The vibes of the Trump 2.0 Presidency are already shaping up to be a LOT different than Trump 1.0. How do I know? Here's a list of people that have given $1 million to Trump's inauguration party:
Others are kissing the ring as well. Here's notable blowhard Mark Benioff.
It's even a repost! He had to post it twice in case Donald missed the first one. Not sure what's up with the bizarre censorship of God to make it look like a swear word.
Eric Adams, mayor of New York, has also taken a surprise right turn recently, coming out with some very strong ant-immigrant rhetoric and cozying up to Trump as well.
In 2016, all the power hungry opportunists were on team #resistance. Now they seem to be jumping on the Trump bandwagon. Perhaps they are buying into the narrative (probably correct) that Trump can be co-opted with personal flattery. But to stay in his good graces, they'll need stay onsides while Musk and company go to work on reshaping our government. There's probably a brief window of opportunity for real change here before the inevitable backlash.
So who will kiss the ring next?
I had the same feeling. Not quite what I'd call a whitepill, but something of a counter to the extremely blackpilled narrative of the establishment doing whatever the hell it wants against the wishes of the common people, or even it's own principles. I can't quite figure out why, though. The first term has shown they can oppose him and suffer no consequences, so why the race to bend the knee all of a sudden?
This is the failure of the Kamala Harris campaign to achieve a close loss, particularly the loss of the popular vote.

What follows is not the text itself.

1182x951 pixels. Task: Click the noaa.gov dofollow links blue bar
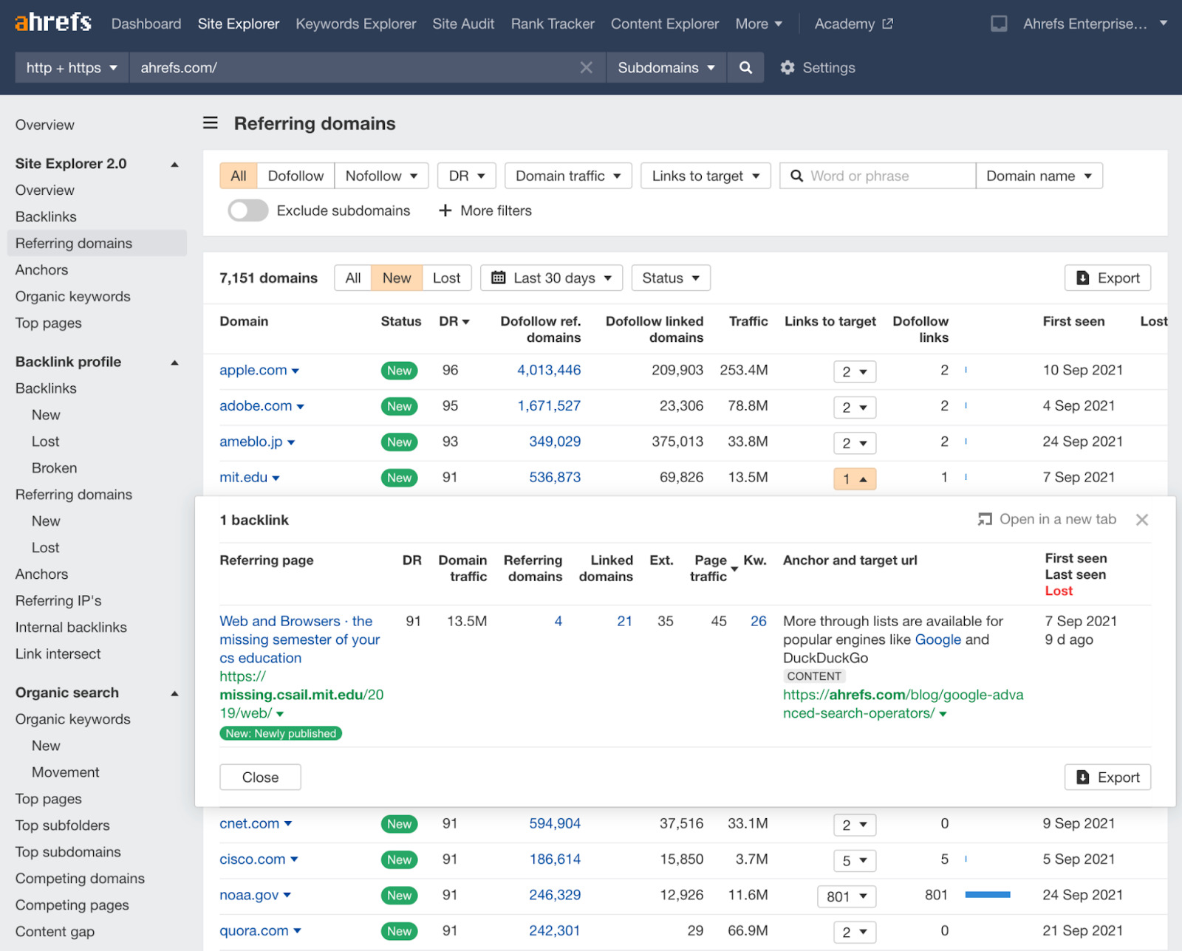coord(988,895)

I said on here at some near the time when the swap occurred, that it was likely that Kamala would lose the election, perhaps even more likely that she would lose than that Biden would lose, but that the Democrats had to make the swap to try to win the popular vote and maybe hold onto the House, and preserve some argument that they weren't completely spent as an electoral force.

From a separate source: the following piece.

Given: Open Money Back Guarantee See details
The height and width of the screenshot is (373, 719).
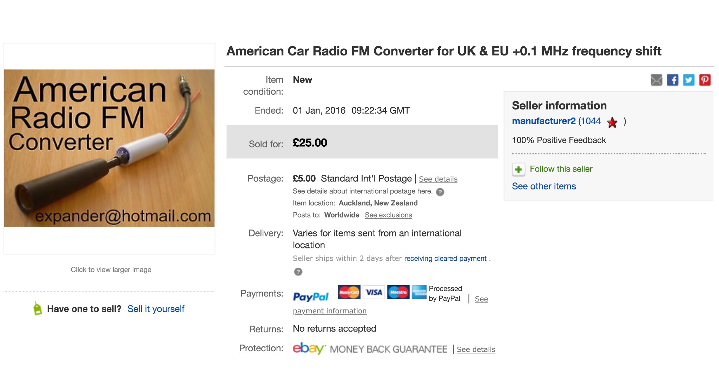Looking at the screenshot, I should [476, 349].
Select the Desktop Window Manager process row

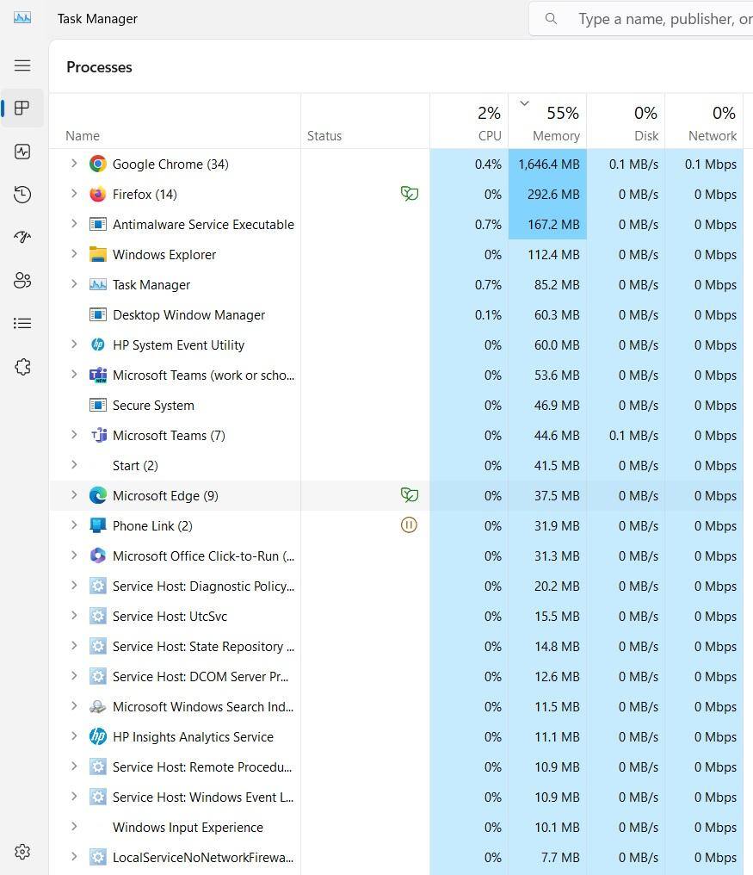[x=188, y=314]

The popular vote win in 2016 provided a talismanic argument for the Dems that they still represented, in some way, the will of the people, and that with better luck or reshuffling of the deck or minor procedural changes they could win again. It was of course legally meaningless, but it was important to the spirit of the team. The Coalition of the Ascendant was still Ascendant, this was white men's Dead Cat Bounce. This time, there is no such rhetorical fig leaf to hide behind. The campaign was a disaster for the Dems. New Jersey was closer to flipping Red than Texas or Florida were to flipping Blue. Kamala lost women and minorities relative to 2020. Culture war issues were largely hidden under the rug by the Harris campaign, who feared to say anything out loud at all. It was a pure defeat.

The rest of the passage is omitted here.